Okay, sure, you can't parse HTML with regex, and you shouldn't try. There is a problem not served any the available libraries, and that's parsing the garbage that sort of looks like HTML if you don't look too deeply that's littered all over the web. For these, using a regular expression to look for what you need will work better and more reliably than trying to figure out how to get your parser to not blow up when it discovers that what it's parsing doesn't actually validate.

Kevin Peterson on November 16, 2009 10:14 AM

You know, there was actually a question just about that on SO a couple of days ago.

laura on November 16, 2009 10:18 AM

A small snippet of code was sighted in this post.

Ah well, we can still hope.

AC on November 16, 2009 10:22 AM

i think the biggest problems arise when the html (or xml) is not well formed.
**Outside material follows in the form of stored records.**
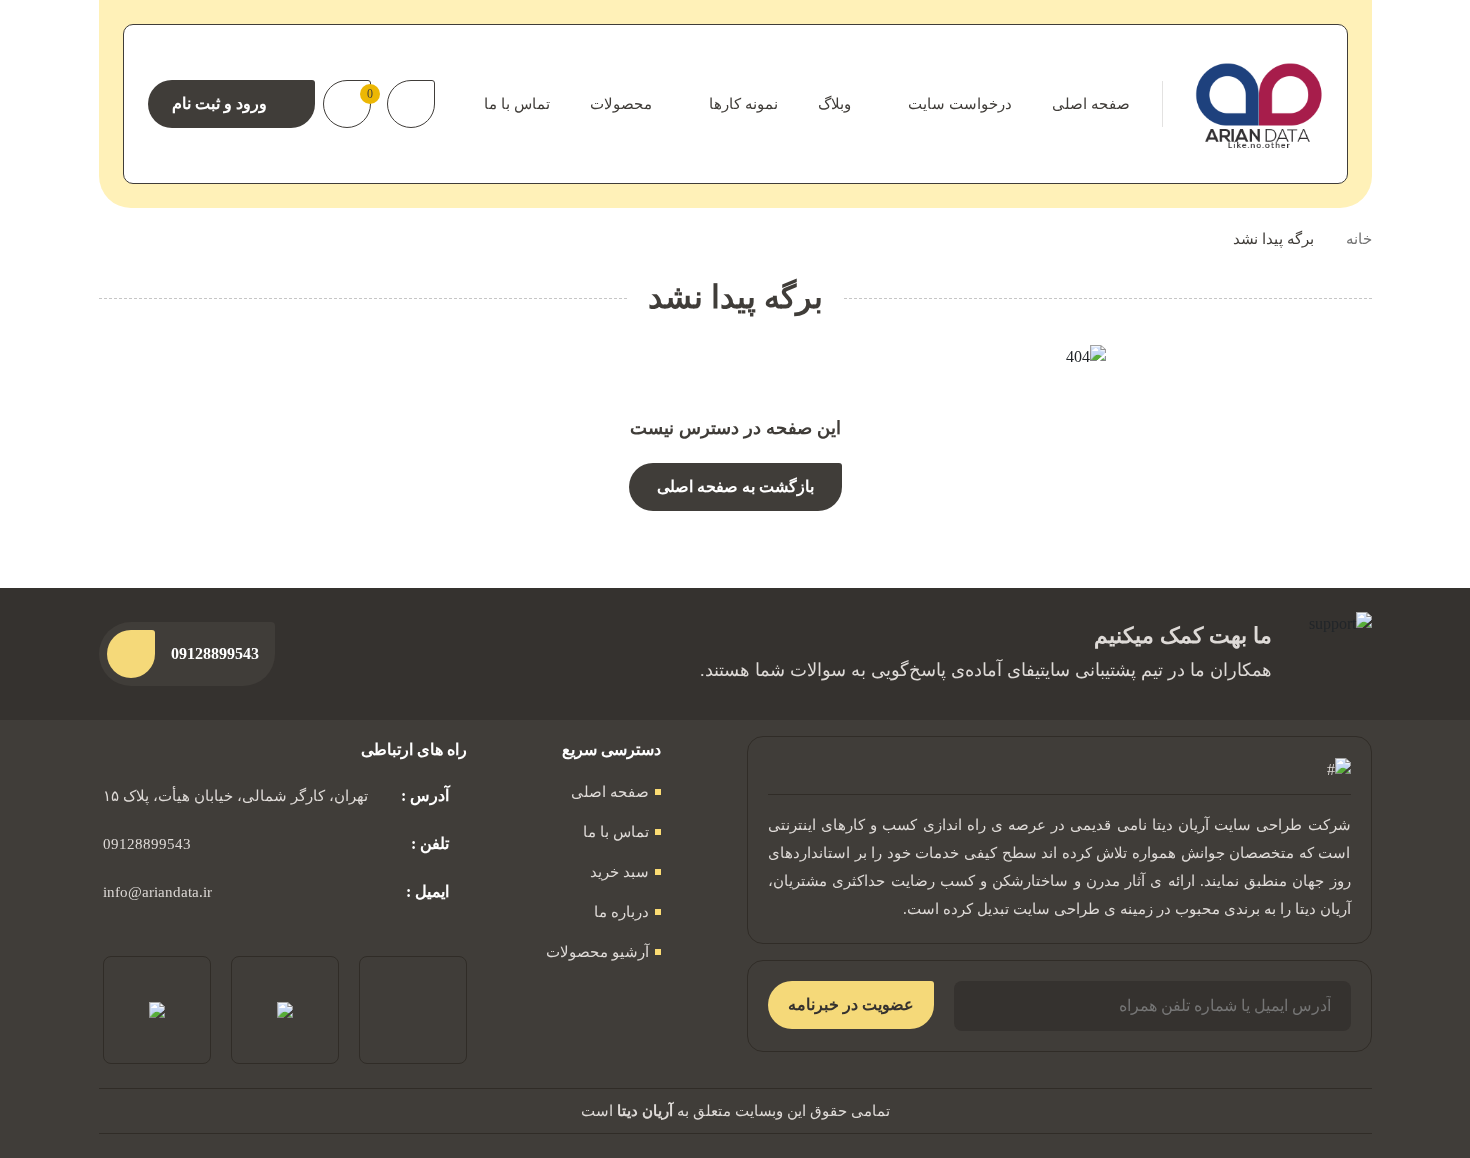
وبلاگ (834, 104)
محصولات (621, 104)
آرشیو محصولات (597, 952)
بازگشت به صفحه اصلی (735, 486)
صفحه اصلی (1091, 104)
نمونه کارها (743, 104)
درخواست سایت (960, 104)
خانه (1359, 239)
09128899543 (147, 844)
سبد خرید (619, 872)
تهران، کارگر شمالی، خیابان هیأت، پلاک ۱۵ (235, 796)
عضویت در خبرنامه (851, 1004)
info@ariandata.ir (157, 892)
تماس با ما (517, 104)
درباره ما (621, 912)
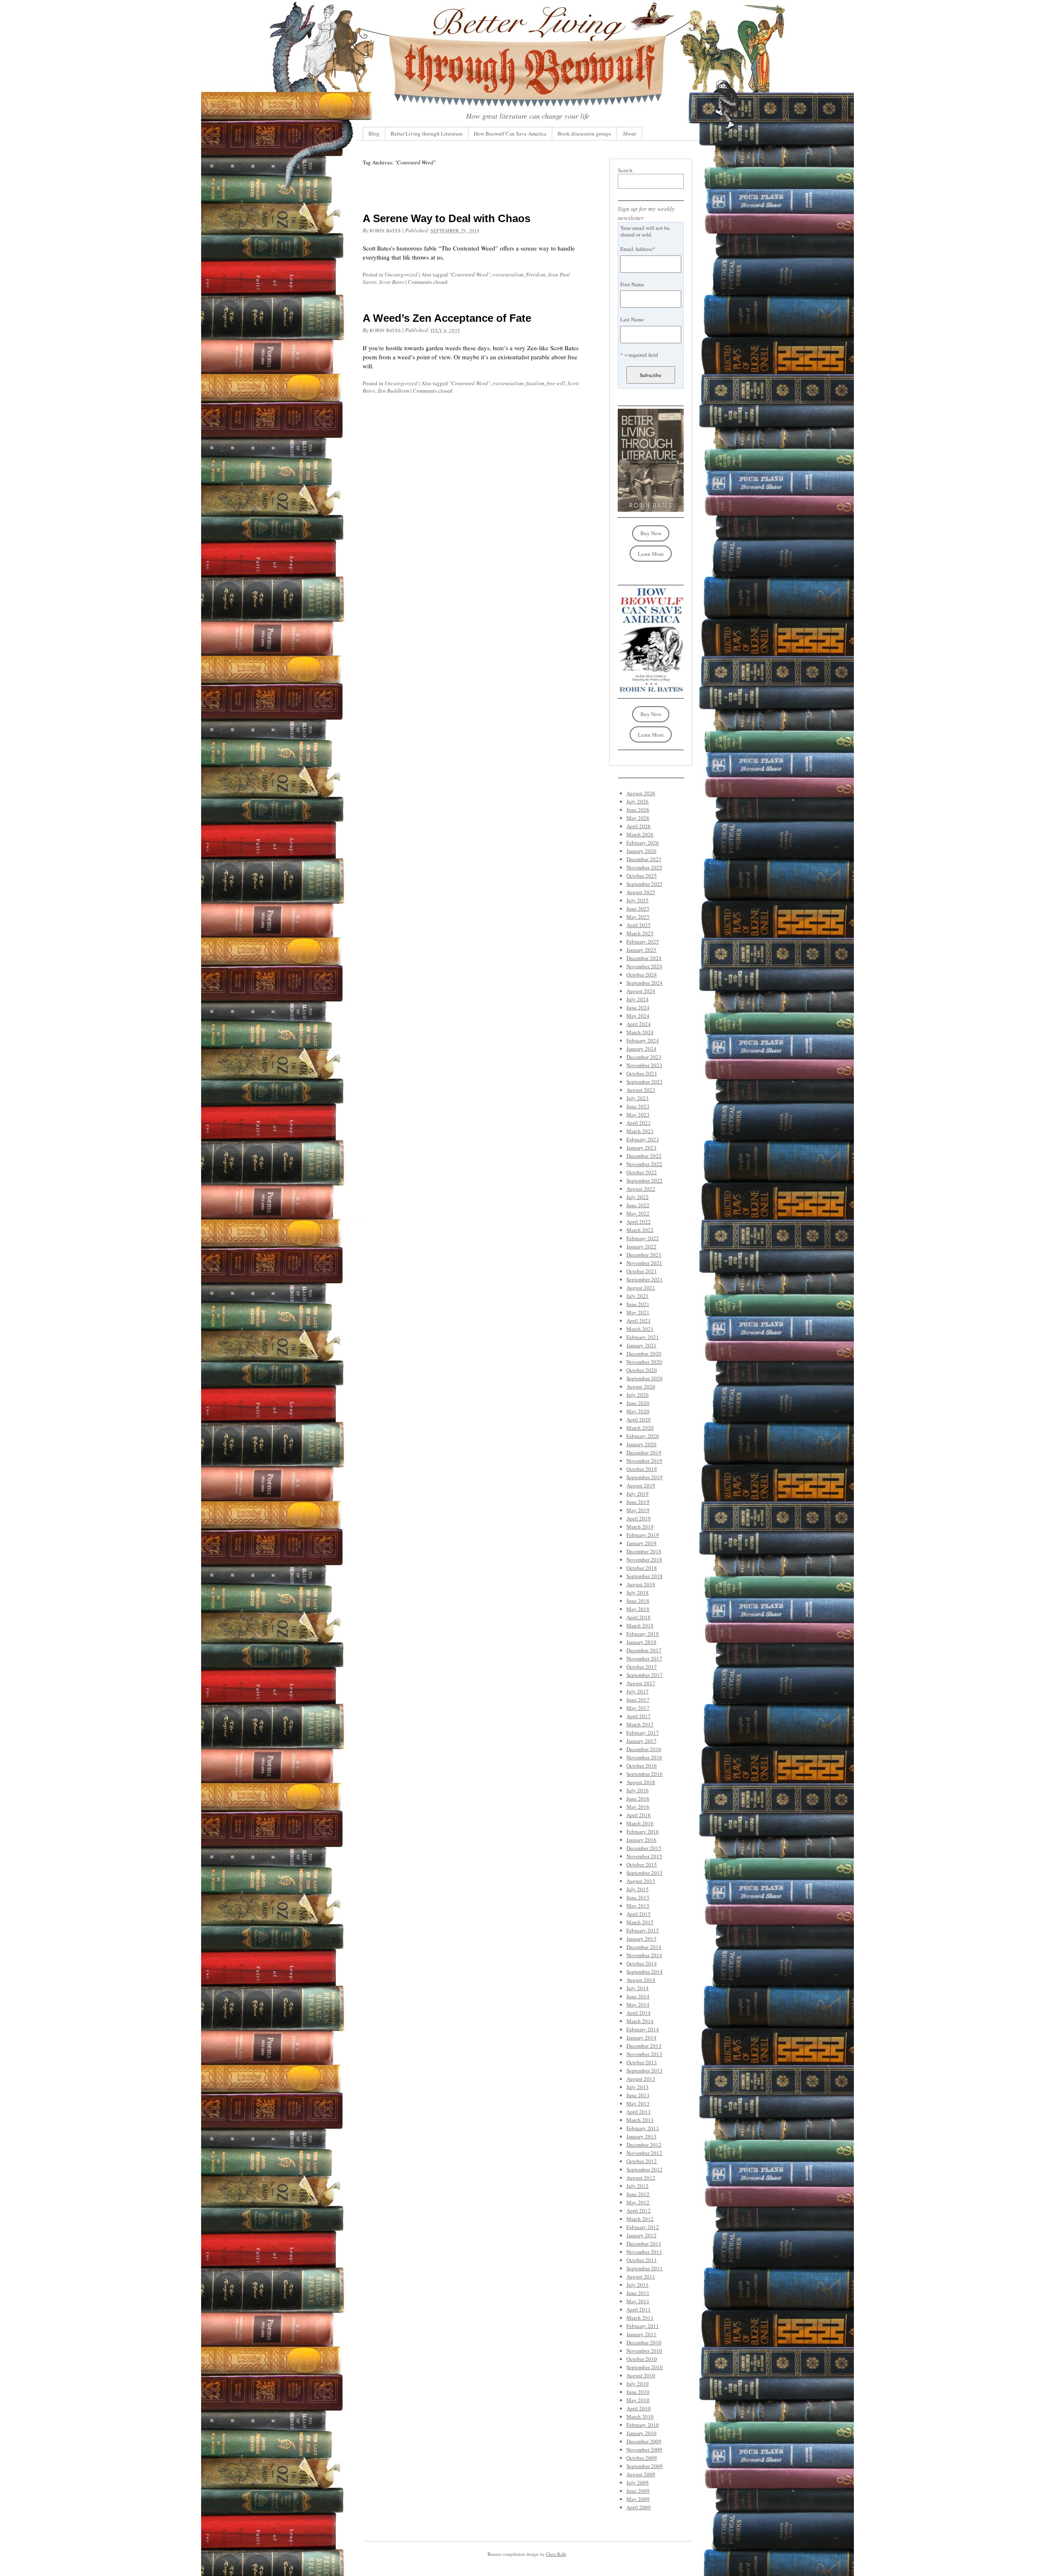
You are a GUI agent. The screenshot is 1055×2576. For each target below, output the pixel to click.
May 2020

But then you get in trouble both with most libraries or pre-built parsers i know too.

fred on November 16, 2009 10:23 AM

For the brave of heart: Write a regular language to recognize all strings of balanced parens.

Actually, don't, because this is provably impossible.
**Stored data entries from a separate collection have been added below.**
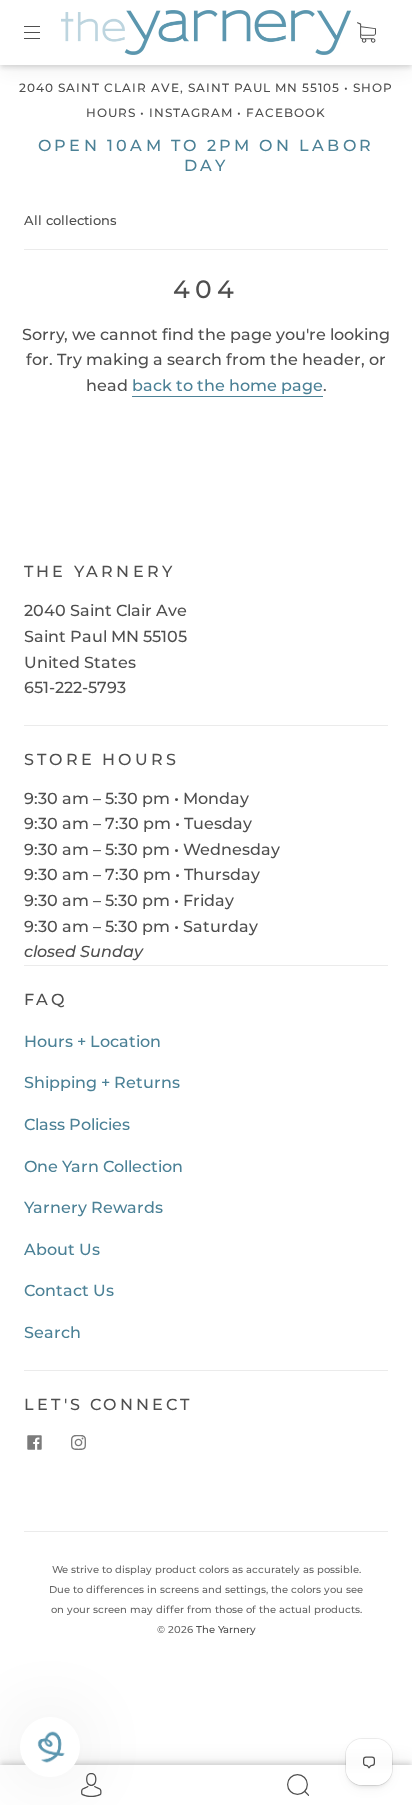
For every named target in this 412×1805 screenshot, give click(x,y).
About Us (62, 1249)
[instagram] (78, 1443)
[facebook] (34, 1443)
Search (52, 1332)
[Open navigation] (46, 32)
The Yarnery (226, 1629)
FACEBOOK (286, 112)
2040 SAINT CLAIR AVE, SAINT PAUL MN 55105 (179, 87)
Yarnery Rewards (93, 1207)
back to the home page (227, 385)
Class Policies (77, 1124)
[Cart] (366, 32)
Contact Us (69, 1290)
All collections (70, 220)
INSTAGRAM (191, 112)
Why? Because regular expressions recognize *regular languages*, a specific, well-defined class of languages. HTML, like the balanced parens problem above, doesn't conform to this pattern.

Every once in a while, I'm reminded of why studying bona fide computer science in college was the right idea. It won't necessarily make you a better programmer, but it has saved me from doing really stupid things from time to time, like trying to parse html with a regex.

David R. Albrecht on November 16, 2009 10:23 AM

Write a regex to identify all balanced parenthetical strings. I dare you.

I didn't study computer science because it was easy, rather, because it has some nice ass-saving properties that prevent you from doing stupid things. Like parsing HTML with a regex.

David R. Albrecht on November 16, 2009 10:25 AM

Jeff, sorry abt the double post above, something is amiss with your website. I tried submitting the first one 3 times. The first time, I got an error about a temp file, the second time I got a CAPTCHA error, and the third time (I hit refresh each time), the comment somehow went through. Weird.

Also, your captchas are kind of hard. Just saying.

David R. Albrecht on November 16, 2009 10:27 AM

Thank you VERY much! Now we can link to this article when explaining to SO posters why this is a bad idea.

BTW, .NET users can use http://htmlagilitypack.codeplex.com/

- TrueWill

Bill Sorensen on November 16, 2009 10:41 AM

I worked at one company in the 1990's (before the days of CMS's) where I maintained web pages for a knowledgebase about the product I supported. The official website team at this company periodically changed the design of the website, and then they had a huge task editing hundreds of pages one by one, to match the new design.

Of course, to update the pages I was responsible for, I wrote a Perl script as a crude form of HTML templates, and my pages were done in five minutes. I offered my script to them to help them get their work done. They refused, saying, "we don't have time to learn new tools, we have hundreds of pages to edit!"

I was appalled at the time, but I've learned something since then: There are all sorts of people working with data, with HTML, and with code. To some people, it doesn't make a task easier to learn a new library -- it makes the task HARDER. To them, using a tool they know how to use already is a huge win, even if that tool solves the task inefficiently.

Eventually, a person trying to manipulate HTML with a regular expression hits a wall, where their tool simply can't solve the task. Some people will simply not be able to do some things. That's why they need to hire someone who has more tools.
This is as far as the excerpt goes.